„Dessau und die Welt“
| August Klughardt: Festouvertüre Es-Dur op. 78 zur 100-jährigen Jubelfeier des Herzoglichen Hoftheaters zu Dessau |
| Ludwig van Beethoven: Klavierkonzert Nr. 5 Es-Dur op. 73 Anhören via youtube |
| Felix Mendelssohn Bartholdy: Sinfonie Nr. 3 a-Moll op. 56 „Schottische“ Anhören via youtube |
| Dirigent: Antony Hermus; Solistin: Ragna Schirmer, Klavier |
Zur Saisoneröffnung vor dem Jubiläumsjahr „800 Jahre Anhalt“ stehen drei Werke auf dem Programm, die alle in irgendeiner Form einen Bezug zu Dessau aufweisen. Zwei davon gehören zum Grundrepertoire der Sinfonieorchester in aller Welt. Die Uraufführung des berühmten 5. Klavierkonzertes von Ludwig van Beethoven fand jedoch nicht in Beethovens Wahlheimat Wien statt – leider auch nicht in Dessau –, sondern im Leipziger Gewandhaus. An jenem 28. November vor 200 Jahren saß ein 25-jähriger Musiker als Solist am Klavier, der knapp 10 Jahre später seine Lebensstellung als „Herzoglich-Anhalt-Dessauischer Hofkapellmeister“ antreten sollte: Friedrich Schneider.
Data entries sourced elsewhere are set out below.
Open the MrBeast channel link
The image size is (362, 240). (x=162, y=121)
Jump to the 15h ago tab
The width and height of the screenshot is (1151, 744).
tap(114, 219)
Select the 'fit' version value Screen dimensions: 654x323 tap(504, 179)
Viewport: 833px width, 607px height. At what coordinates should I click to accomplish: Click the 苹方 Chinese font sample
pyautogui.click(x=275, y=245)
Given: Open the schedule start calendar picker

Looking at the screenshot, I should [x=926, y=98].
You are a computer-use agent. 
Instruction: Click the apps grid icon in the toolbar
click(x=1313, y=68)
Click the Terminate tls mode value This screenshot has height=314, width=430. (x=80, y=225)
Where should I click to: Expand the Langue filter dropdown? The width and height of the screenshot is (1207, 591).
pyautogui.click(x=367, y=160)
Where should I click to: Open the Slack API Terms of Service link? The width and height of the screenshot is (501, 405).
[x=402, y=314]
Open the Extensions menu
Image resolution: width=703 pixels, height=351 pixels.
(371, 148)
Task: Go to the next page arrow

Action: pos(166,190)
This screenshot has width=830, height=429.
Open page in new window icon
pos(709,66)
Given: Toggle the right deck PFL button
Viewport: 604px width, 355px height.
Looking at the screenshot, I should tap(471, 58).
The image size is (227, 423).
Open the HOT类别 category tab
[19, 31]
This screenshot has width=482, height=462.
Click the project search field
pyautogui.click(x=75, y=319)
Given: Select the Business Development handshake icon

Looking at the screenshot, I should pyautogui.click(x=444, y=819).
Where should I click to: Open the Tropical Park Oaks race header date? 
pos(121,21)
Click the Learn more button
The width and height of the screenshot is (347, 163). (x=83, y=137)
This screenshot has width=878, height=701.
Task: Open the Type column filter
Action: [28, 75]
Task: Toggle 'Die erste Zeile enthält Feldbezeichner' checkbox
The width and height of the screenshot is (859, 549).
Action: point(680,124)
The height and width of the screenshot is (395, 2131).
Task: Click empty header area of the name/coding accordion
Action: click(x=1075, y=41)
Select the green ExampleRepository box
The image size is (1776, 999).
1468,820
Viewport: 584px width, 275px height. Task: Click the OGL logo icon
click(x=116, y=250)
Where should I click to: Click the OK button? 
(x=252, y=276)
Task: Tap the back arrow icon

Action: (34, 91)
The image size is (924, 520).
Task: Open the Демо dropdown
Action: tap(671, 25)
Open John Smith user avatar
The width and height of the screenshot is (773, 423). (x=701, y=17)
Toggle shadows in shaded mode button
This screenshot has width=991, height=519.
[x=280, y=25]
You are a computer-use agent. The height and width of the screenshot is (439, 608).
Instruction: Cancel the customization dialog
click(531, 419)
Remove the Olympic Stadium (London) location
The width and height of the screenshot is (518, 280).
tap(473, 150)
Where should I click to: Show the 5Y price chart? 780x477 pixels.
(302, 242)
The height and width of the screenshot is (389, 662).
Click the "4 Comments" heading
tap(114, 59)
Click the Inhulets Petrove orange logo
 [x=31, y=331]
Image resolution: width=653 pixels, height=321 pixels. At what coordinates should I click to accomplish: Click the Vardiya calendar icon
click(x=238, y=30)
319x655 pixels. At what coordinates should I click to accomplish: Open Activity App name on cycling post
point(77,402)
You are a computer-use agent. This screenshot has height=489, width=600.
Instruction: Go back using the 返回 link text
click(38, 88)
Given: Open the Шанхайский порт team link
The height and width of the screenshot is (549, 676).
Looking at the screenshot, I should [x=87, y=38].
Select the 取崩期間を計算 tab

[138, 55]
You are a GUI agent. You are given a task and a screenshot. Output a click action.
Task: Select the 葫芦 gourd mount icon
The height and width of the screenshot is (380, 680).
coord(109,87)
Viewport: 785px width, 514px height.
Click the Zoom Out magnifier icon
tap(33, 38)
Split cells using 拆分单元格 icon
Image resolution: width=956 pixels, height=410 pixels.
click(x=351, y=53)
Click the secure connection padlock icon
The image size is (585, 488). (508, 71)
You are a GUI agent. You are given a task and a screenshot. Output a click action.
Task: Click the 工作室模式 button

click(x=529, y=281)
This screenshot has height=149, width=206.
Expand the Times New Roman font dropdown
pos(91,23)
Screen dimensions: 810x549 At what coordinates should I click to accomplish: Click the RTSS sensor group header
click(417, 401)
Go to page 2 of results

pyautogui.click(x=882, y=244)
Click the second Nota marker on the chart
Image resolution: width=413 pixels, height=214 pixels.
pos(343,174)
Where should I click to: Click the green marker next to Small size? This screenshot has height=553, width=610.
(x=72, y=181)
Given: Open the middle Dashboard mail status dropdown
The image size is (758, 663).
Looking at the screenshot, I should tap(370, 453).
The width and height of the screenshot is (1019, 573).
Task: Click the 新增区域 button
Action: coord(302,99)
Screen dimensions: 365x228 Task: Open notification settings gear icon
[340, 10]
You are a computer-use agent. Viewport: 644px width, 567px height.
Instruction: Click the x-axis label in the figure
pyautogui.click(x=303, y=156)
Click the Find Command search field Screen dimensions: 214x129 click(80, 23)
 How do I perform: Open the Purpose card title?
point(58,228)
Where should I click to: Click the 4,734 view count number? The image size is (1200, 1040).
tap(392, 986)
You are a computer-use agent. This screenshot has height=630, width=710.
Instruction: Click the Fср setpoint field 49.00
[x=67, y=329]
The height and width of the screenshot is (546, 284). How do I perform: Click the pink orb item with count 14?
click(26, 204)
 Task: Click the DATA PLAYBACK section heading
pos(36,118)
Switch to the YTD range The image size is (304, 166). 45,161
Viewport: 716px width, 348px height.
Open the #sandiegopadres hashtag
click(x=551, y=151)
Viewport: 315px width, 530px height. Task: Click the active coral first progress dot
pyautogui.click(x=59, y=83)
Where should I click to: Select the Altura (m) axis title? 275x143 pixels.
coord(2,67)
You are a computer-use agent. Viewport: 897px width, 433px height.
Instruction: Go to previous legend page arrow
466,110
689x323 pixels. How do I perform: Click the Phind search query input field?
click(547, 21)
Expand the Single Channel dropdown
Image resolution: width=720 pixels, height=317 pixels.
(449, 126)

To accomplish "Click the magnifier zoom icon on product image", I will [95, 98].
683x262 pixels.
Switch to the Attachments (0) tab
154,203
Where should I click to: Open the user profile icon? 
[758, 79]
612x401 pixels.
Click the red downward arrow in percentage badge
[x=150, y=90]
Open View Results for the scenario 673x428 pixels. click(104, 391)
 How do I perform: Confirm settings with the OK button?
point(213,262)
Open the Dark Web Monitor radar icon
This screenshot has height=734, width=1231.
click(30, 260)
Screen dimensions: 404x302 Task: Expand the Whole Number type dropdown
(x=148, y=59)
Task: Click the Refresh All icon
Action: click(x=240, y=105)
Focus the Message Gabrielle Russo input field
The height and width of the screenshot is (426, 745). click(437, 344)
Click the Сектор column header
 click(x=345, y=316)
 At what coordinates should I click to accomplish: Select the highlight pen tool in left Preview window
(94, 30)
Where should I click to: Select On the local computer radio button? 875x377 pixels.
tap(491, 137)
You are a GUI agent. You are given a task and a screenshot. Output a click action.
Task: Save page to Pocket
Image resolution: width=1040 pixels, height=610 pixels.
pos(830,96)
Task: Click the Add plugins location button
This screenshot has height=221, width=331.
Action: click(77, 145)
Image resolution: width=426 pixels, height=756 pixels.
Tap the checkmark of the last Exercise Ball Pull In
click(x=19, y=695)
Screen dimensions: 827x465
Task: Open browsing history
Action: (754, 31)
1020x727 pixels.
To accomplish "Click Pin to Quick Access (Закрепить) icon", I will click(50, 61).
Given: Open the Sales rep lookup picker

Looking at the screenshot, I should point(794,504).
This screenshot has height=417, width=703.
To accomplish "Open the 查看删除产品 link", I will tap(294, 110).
Felix Mendelssohn Bartholdy, dessen Großvater Moses Mendelssohn am 6. September 1729 in Dessau geboren worden war, pflegte zeitlebens enge Kontakte zu Freunden und Kollegen in der Muldestadt, u.a. zu Konsistorialrat Julius Schubring, der ihn bei seinen Oratorientexten beriet, und auch zu „Friedrich, dem Weltgerichts-Schneider“. Die „Schottische“, Mendelssohns von Reiseeindrücken inspirierte bedeutendste Sinfonie, wird den Konzertabend beschließen. Eröffnet wird das Konzert und damit die gesamte Saison mit August Klughardts „Festouvertüre zur 100-jährigen Jubelfeier des Herzoglichen Hoftheaters zu Dessau“ von 1898, in der auch der „Dessauer Marsch“ zitiert wird.